### TASK DESCRIPTION
What do the lines from the top of the data through the line with "Click the dot" say? Quote them exactly and include both ends.

### Source records
+++++

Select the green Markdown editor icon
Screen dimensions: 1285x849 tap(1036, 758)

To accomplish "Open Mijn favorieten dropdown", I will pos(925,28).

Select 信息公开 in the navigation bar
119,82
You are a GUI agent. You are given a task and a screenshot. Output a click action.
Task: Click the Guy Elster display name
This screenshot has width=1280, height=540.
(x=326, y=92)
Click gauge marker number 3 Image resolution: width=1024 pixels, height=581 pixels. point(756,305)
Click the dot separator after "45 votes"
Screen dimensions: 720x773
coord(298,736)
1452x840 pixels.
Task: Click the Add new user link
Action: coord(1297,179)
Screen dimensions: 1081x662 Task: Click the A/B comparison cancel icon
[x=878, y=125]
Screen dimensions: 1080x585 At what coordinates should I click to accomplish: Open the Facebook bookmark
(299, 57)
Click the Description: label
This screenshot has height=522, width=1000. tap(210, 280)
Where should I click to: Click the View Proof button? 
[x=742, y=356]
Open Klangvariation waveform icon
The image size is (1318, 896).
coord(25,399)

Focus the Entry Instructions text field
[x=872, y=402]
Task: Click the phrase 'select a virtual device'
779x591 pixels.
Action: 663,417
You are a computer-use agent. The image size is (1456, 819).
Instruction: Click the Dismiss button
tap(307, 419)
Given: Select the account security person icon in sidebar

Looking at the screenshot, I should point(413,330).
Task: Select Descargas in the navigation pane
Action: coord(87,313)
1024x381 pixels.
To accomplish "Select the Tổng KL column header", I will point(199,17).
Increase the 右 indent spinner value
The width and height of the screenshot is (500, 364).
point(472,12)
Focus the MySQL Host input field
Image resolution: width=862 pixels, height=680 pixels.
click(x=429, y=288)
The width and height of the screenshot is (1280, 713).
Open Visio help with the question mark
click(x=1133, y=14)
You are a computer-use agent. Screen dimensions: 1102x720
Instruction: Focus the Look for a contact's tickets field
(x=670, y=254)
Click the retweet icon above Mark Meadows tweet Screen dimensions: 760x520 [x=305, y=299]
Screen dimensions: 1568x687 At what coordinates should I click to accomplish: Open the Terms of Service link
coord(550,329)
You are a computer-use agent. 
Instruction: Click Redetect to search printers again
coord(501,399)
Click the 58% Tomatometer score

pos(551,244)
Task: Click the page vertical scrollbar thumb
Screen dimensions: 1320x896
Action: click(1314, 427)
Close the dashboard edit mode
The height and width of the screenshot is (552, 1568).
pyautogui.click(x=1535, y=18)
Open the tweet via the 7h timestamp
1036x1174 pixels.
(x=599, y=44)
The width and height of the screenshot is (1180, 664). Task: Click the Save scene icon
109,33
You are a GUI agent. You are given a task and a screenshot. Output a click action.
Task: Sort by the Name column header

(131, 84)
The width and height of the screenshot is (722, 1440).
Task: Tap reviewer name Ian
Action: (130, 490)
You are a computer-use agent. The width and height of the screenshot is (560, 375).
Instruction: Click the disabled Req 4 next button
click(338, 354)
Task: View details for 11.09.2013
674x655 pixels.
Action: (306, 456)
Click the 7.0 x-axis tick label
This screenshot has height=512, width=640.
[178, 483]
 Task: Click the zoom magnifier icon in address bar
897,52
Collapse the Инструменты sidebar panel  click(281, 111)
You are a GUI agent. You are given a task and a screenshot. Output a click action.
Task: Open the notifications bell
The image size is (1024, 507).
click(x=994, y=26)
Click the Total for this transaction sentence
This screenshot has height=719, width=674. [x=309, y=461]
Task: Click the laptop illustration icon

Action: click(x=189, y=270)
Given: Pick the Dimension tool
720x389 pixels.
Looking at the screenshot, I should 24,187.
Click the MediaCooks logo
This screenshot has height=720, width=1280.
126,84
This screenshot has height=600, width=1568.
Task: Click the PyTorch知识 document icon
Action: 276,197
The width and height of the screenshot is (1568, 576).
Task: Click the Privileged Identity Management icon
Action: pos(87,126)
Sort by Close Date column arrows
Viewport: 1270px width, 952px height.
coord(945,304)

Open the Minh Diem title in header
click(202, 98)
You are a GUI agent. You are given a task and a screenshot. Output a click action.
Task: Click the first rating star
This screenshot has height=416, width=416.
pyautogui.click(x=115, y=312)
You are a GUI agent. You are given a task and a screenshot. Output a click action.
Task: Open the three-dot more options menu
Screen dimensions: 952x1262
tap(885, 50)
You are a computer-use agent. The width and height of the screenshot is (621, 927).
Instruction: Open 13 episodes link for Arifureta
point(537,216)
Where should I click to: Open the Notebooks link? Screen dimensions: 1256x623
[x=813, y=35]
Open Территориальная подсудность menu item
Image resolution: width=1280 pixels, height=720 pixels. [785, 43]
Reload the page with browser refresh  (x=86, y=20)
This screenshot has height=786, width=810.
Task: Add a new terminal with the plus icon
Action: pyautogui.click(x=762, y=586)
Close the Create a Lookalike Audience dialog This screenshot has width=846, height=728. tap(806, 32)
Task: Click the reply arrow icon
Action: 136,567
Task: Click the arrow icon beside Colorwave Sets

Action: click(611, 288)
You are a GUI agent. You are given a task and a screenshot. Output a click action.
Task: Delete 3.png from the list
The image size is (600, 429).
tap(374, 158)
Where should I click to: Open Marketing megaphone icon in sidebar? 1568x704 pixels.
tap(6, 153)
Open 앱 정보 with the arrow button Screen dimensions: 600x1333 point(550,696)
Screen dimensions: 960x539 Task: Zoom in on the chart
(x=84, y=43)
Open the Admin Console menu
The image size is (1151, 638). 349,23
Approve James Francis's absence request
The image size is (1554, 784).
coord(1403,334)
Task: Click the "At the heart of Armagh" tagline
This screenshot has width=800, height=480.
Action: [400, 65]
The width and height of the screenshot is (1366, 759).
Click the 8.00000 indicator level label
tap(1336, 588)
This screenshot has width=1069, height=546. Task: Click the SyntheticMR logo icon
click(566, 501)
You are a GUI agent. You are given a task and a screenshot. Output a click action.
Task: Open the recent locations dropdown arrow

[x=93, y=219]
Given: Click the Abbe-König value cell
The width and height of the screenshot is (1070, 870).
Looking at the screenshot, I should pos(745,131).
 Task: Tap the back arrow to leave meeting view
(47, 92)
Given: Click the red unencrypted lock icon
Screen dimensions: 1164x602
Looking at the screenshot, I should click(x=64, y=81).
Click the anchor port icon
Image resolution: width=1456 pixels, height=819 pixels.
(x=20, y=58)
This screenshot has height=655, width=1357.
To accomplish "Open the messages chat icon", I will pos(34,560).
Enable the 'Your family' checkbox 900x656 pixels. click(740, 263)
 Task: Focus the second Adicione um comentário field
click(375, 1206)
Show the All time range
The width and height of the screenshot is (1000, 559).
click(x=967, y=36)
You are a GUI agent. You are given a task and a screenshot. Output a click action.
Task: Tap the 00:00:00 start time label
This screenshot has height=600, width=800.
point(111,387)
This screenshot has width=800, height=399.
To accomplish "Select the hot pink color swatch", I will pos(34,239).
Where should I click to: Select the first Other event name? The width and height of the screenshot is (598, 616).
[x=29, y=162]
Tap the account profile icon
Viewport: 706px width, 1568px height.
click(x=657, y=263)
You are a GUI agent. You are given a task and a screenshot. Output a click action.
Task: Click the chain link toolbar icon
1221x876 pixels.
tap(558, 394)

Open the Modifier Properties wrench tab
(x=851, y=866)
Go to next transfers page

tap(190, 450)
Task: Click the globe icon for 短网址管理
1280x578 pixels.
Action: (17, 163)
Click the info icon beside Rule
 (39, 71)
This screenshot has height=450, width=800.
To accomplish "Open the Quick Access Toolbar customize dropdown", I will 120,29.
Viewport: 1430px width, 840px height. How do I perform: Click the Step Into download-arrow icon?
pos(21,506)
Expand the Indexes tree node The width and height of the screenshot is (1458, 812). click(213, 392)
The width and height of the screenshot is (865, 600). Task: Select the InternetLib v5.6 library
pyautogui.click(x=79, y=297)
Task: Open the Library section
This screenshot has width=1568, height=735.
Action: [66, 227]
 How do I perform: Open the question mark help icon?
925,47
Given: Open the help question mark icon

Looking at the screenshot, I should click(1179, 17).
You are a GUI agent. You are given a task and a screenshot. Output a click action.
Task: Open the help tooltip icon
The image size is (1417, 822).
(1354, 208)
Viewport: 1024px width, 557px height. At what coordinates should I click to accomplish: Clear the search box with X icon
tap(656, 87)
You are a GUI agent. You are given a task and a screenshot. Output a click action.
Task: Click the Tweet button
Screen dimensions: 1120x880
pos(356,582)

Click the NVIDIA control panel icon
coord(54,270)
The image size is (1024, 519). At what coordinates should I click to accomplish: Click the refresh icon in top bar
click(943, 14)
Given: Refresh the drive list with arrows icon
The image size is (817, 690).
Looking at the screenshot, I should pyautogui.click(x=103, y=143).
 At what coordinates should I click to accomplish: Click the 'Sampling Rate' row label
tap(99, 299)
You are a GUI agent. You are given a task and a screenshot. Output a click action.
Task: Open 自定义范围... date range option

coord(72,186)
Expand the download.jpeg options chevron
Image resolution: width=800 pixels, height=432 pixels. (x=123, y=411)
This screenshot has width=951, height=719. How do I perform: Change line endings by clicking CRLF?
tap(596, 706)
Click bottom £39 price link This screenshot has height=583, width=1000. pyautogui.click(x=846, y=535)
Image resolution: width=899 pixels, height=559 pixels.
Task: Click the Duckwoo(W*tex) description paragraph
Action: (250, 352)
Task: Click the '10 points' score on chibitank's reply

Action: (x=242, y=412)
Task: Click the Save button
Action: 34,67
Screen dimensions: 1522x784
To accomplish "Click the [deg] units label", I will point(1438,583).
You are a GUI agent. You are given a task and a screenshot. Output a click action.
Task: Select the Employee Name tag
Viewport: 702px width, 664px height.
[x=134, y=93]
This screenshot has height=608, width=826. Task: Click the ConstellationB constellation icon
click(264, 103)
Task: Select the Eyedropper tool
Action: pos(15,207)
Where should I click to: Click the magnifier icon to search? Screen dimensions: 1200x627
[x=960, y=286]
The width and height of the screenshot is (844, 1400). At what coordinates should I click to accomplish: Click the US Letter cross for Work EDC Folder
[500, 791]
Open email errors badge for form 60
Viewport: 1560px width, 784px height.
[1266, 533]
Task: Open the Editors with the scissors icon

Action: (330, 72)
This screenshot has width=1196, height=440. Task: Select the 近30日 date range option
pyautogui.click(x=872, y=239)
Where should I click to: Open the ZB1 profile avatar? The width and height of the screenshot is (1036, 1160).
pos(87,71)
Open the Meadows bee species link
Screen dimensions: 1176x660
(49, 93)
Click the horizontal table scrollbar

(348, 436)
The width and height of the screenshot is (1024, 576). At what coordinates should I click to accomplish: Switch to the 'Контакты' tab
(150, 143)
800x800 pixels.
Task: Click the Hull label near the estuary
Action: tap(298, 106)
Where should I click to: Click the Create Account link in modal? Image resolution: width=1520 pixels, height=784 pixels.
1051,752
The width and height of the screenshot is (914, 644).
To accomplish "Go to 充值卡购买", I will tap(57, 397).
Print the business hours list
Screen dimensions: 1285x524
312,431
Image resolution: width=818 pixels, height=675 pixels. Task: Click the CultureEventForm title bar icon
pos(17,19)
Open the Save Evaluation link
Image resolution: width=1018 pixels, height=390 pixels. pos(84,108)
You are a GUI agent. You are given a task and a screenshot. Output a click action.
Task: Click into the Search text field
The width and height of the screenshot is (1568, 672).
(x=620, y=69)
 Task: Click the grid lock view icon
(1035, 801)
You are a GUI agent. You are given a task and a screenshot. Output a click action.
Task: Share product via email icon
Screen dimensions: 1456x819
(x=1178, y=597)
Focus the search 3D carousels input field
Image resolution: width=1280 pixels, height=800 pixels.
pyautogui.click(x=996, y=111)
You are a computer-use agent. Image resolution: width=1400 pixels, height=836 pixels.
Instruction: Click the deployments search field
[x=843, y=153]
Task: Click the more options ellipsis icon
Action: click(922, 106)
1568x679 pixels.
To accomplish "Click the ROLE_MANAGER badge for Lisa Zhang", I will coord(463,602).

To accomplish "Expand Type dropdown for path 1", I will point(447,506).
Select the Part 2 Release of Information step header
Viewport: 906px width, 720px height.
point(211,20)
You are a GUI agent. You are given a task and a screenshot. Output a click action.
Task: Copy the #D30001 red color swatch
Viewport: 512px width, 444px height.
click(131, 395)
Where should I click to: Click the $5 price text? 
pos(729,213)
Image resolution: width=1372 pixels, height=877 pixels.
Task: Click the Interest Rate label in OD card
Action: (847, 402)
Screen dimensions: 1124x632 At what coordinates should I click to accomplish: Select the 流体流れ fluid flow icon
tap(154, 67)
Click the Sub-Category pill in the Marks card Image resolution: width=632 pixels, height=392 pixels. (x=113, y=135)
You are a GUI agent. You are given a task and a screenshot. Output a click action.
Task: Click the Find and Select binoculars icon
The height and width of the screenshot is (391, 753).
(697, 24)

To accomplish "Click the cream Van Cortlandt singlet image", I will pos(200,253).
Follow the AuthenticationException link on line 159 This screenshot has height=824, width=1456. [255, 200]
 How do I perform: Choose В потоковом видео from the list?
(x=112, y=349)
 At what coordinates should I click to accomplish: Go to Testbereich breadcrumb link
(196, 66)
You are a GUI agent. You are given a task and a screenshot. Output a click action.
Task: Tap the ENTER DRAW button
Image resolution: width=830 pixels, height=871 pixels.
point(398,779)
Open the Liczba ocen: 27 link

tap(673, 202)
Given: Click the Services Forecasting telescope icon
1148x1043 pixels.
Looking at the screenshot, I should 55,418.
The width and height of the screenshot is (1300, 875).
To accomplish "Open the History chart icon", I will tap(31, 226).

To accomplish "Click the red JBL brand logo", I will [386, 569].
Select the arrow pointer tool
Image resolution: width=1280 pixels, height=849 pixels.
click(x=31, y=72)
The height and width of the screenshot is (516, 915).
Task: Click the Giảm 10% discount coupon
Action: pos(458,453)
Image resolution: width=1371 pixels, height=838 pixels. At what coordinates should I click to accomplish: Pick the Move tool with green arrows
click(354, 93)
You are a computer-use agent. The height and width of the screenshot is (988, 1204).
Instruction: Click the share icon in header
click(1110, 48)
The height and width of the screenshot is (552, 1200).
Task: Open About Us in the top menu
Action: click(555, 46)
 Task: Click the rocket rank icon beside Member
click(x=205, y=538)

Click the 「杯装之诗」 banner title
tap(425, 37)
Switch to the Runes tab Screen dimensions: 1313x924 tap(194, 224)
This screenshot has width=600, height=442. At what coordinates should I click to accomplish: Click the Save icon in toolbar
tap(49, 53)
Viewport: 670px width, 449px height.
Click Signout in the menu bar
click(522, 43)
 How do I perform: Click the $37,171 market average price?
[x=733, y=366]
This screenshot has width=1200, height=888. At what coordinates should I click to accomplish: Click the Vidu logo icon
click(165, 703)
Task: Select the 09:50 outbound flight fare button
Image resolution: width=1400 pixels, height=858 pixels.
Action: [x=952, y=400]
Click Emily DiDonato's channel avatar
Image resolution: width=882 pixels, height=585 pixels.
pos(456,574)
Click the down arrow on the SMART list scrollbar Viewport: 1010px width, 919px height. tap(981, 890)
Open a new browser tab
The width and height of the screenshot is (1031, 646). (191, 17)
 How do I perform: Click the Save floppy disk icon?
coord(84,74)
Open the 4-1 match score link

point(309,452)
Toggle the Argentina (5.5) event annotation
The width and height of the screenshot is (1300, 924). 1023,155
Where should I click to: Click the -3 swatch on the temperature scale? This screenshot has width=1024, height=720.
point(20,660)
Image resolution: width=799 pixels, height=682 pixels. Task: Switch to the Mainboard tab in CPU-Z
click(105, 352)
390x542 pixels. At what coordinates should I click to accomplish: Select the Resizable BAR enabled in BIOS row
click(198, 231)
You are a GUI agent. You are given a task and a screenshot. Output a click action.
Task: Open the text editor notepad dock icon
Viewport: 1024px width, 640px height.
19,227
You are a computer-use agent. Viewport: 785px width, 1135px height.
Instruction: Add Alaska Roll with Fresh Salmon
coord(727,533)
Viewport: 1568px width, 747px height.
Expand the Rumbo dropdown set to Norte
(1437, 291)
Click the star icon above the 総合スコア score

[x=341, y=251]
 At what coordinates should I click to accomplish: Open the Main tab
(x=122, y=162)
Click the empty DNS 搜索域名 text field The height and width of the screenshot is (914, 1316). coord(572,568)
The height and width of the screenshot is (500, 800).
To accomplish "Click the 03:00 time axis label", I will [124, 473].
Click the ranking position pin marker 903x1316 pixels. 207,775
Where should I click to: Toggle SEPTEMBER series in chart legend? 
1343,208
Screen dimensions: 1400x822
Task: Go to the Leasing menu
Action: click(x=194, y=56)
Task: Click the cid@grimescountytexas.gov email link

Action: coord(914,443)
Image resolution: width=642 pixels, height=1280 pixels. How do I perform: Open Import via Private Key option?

+++++

### REPLY
Select the green Markdown editor icon
Screen dimensions: 1285x849 tap(1036, 758)

To accomplish "Open Mijn favorieten dropdown", I will pos(925,28).

Select 信息公开 in the navigation bar
119,82
You are a GUI agent. You are given a task and a screenshot. Output a click action.
Task: Click the Guy Elster display name
This screenshot has width=1280, height=540.
(x=326, y=92)
Click gauge marker number 3 Image resolution: width=1024 pixels, height=581 pixels. point(756,305)
Click the dot separator after "45 votes"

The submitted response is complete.